Stunning Growth in Budget as FEDS Pay Arkansas DHS to Adopt Out Foster Care Children
When you ask you will be told that the State of Arkansas does not get paid by the Federal Government for bringing children into the Arkansas foster care system. This is not quite true. They do not get paid on in-take. The payment comes on an adoption placement.
In 2013 the State of Arkansas received $2.3 million from the Federal Government. See the link below. This is paid in increments of $4,000 to $6,000 per child that is adopted out the DCFS system. Further, you can see that this $2.3 million figure in 2013 is up from $60,000 in 2007. This is incredibly aggressive growth.
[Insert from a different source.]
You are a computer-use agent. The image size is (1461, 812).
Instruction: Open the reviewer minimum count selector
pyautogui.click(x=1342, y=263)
These payments are made in accordance to the "Adoption and Safe Families Act." passed by President Clinton in 1997.
This is particularly disturbing because there are several cases where Arkansas DCFS has rushed to terminate parental rights without following their own procedures.
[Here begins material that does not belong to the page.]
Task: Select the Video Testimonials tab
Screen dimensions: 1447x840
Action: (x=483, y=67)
It would be reasonable to ask if $2.3 million is a material sum of money for a state government agency. This is the same agency that worked very hard to influence Gov. Hutchinson to pledge $8 million for new caseworkers. I doubt they would easily walk away from 29% of that sum.
According to Arkansas DHS records, in 2015 there were 29,084 child maltreatment investigations. Think about that. 80 per day if you work 365 days per year; and keep in mind that government does not work 365 days per year.
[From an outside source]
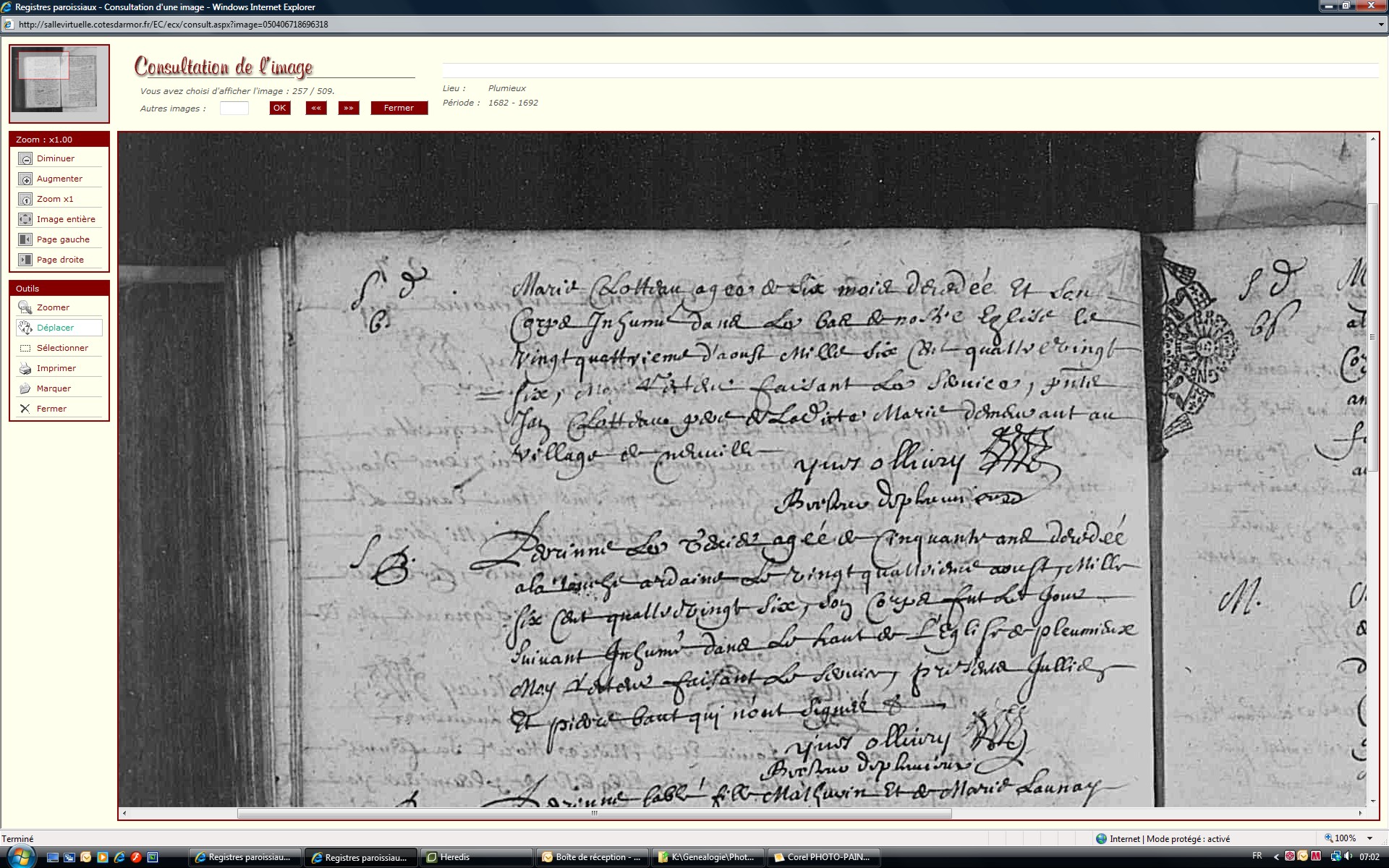Click the Augmenter zoom-in icon
Image resolution: width=1389 pixels, height=868 pixels.
[x=25, y=179]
Of these investigations only 26% were decided as True findings. Perhaps they could better prioritize their energy to focus on the obviously significant cases.
Further, of the True findings that were appealed 45% were overturned.
Imagine if you failed at your job at that rate; 45% of the time.
One particular State Police Investigator in Garland County, Kathy Finnegan, is overturned 70% of the time. I believe she still has a job.
Further, keep in mind, many families do not have the resources to appeal the decisions against them. The cost to our family was thousands of dollars, months of time and a massive emotional and mental toll. If families have the resources you can only imagine that the 45% number would skyrocket.